= What you are asked to do =
Write an exact copy of the entries below that leaves out all pictures.

Saved data entries:
=======

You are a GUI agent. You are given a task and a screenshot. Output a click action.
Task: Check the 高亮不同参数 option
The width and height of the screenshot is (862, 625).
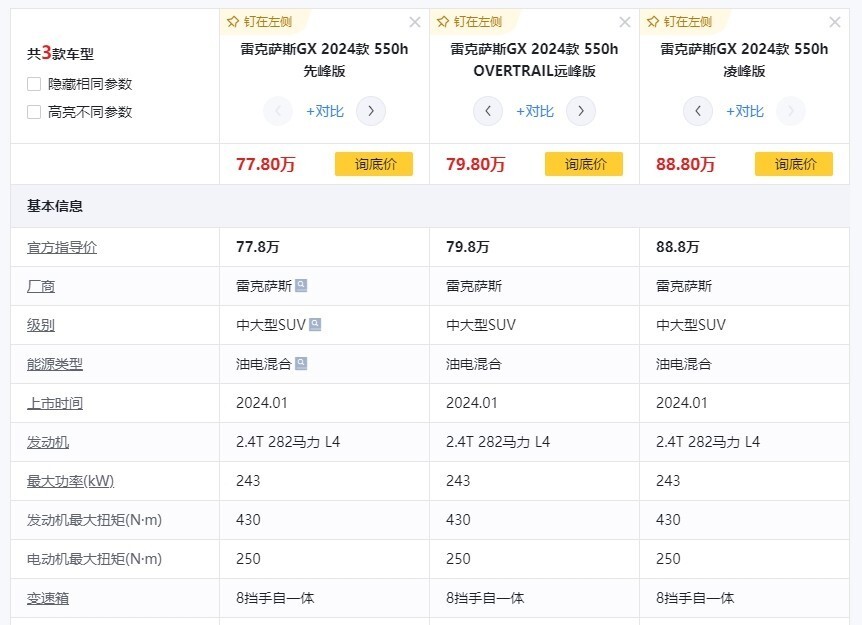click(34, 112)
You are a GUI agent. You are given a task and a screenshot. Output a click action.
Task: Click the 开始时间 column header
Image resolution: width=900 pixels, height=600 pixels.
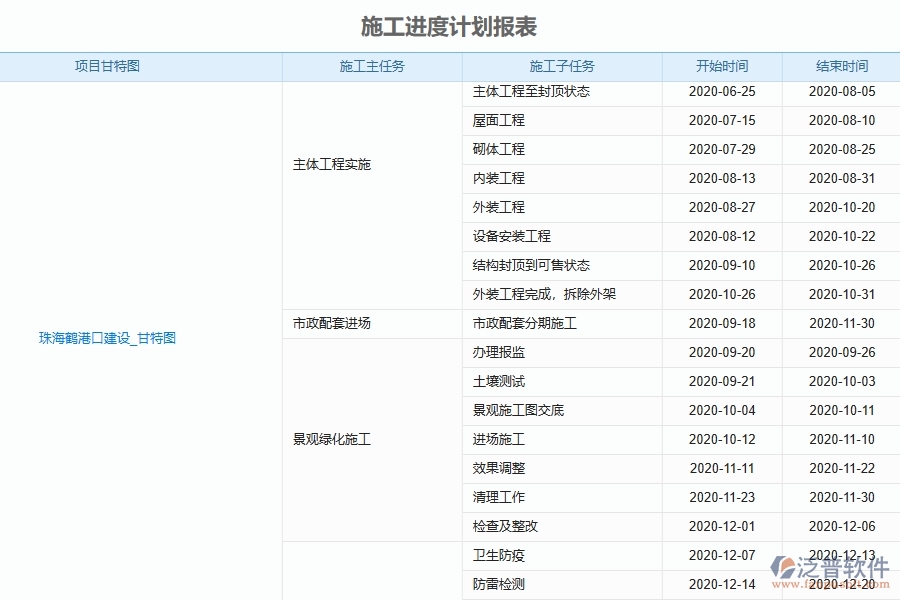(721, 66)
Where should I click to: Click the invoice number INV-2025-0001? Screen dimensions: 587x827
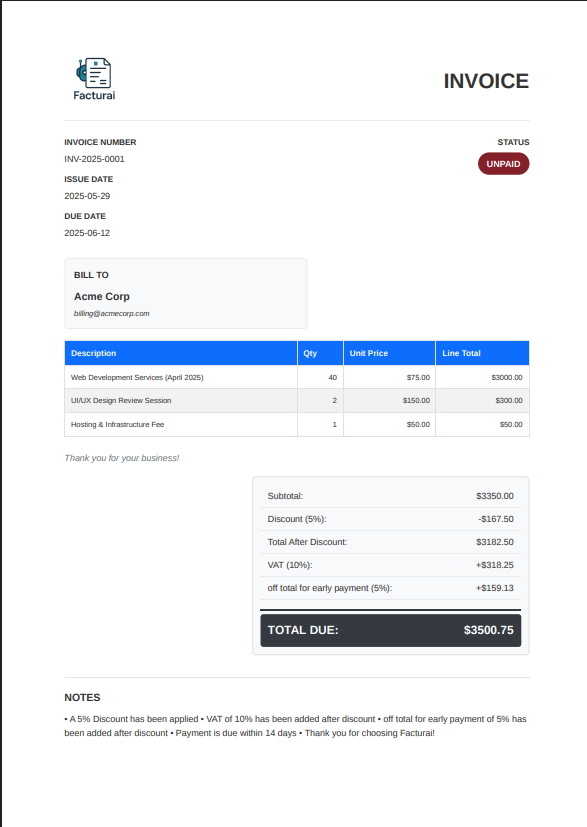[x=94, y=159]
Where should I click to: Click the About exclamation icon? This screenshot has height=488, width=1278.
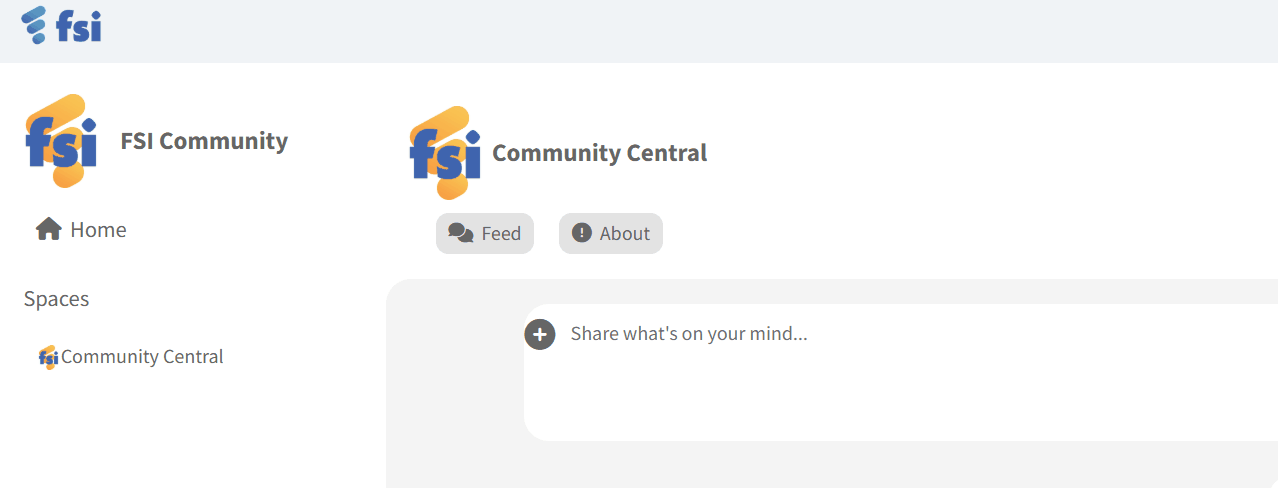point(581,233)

=======

= Task result =
You are a GUI agent. You are given a task and a screenshot. Output a click action.
Task: Check the 高亮不同参数 option
The width and height of the screenshot is (862, 625).
click(34, 112)
You are a GUI agent. You are given a task and a screenshot. Output a click action.
Task: Click the 开始时间 column header
Image resolution: width=900 pixels, height=600 pixels.
(721, 66)
Where should I click to: Click the invoice number INV-2025-0001? Screen dimensions: 587x827
[x=94, y=159]
Where should I click to: Click the About exclamation icon? This screenshot has height=488, width=1278.
point(581,233)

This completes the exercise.